First, the subject of appellate review is defined by the notice of appeal.
(Glassco v. El Sereno Country Club, Inc. (1932) 217 Cal. 90, 92.) “The notice of appeal
must be liberally construed [and] is sufficient if it identifies the particular judgment or
order being appealed” (Cal. Rules of Court, rule 8.100(a)(2)). Father’s notice of appeal
here very clearly challenges the May 2, 2013 hearing, stating as grounds: “the [juvenile]
court terminated F[amily] R[eunification] services for fa[ther] of 12 year old child at the
.21(e)/364 hearing.” (Italics added.) Even construing the notice of appeal as liberally as
possible, it does not mention the jurisdiction and disposition hearing or orders.
Therefore, the notice of appeal is insufficient to raise any issue concerning the rulings
made at the jurisdiction and disposition hearing.
Second, father’s appeal from the jurisdiction and disposition orders is untimely.

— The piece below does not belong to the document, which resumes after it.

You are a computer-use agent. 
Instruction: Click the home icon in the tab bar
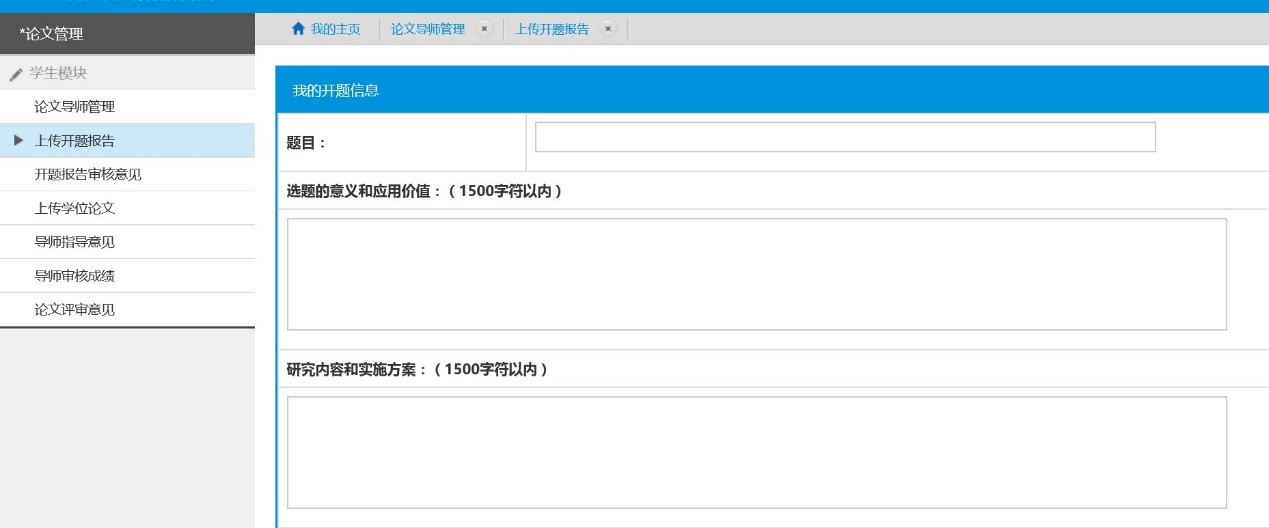[297, 29]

Dependency appeals are governed by section 395. “This statute makes the dispositional
order in a dependency proceeding the appealable ‘judgment.’ [Citation.]” (In re
Meranda P. (1997) 56 Cal.App.4th 1143, 1150.) However, “ ‘an unappealed disposition
or postdisposition order is final and binding and may not be attacked on an appeal from a
later appealable order.’ [Citation.]” (Sara M. v. Superior Court (2005) 36 Cal.4th 998,
1018.) “An appeal from the most recent order in a dependency matter may not challenge
earlier orders for which the time for filing an appeal has passed. [Citation.] ‘Permitting a
parent to raise issues going to the validity of a final earlier appealable order would
directly undermine dominant concerns of finality and reasonable expedition,’ including
‘the predominant interest of the child and state . . . .’ [Citation.] Accordingly, ‘By failing
to appeal, [father] has waived any complaint [he] may have regarding the [jurisdiction
order and disposition] plan as ordered.’ [Citation.]” (Ibid.)

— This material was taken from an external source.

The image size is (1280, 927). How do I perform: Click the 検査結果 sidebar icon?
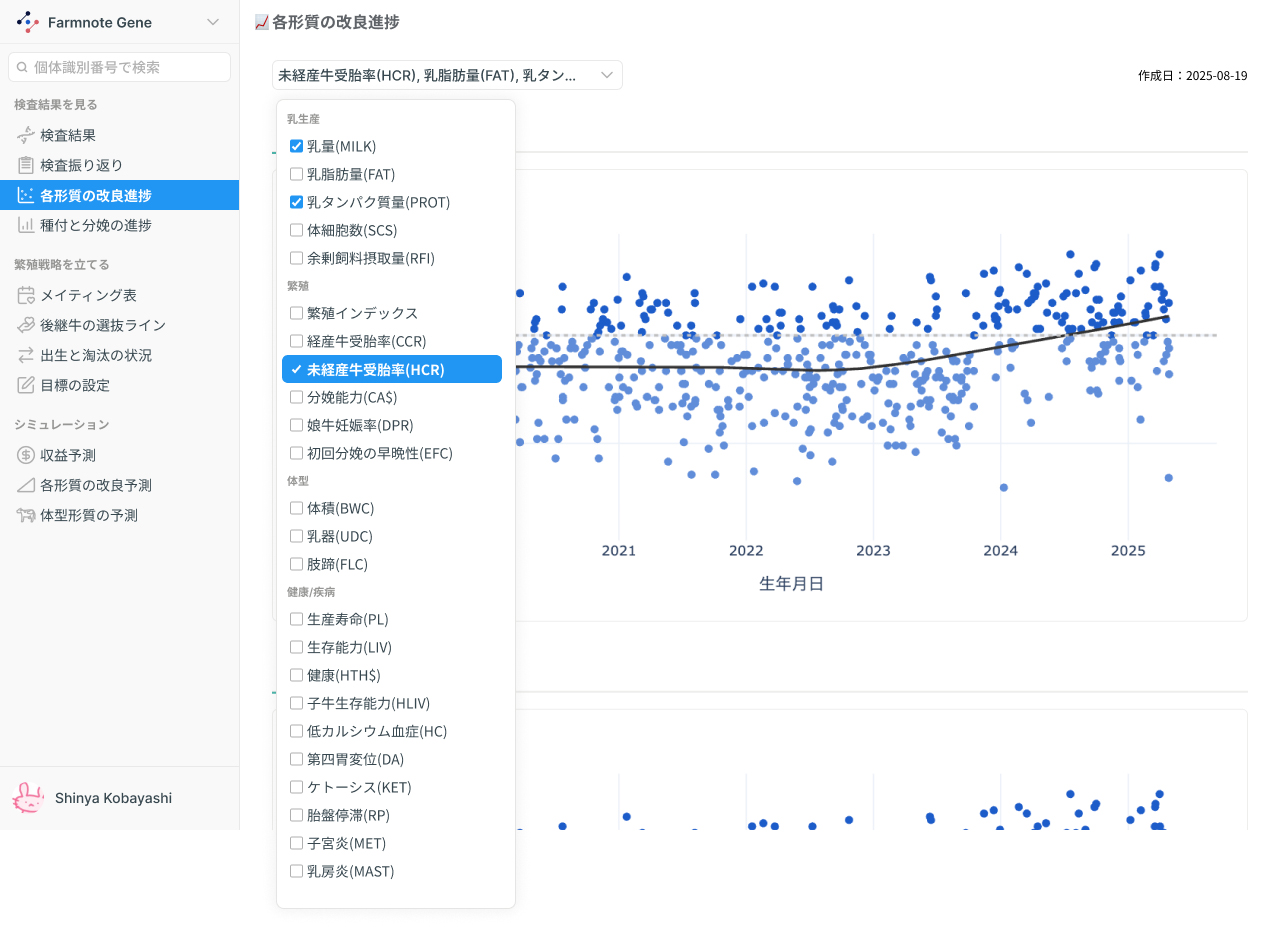coord(26,136)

Third, father argues he may challenge the earlier jurisdiction and disposition
orders, despite their finality, based on his claim that his trial counsel provided ineffective
assistance. Generally, this is a useless “avenue down which to parade ordinary claims of
reversible error” that are untimely. (In re Janee J. (1999) 74 Cal.App.4th 198, 209.)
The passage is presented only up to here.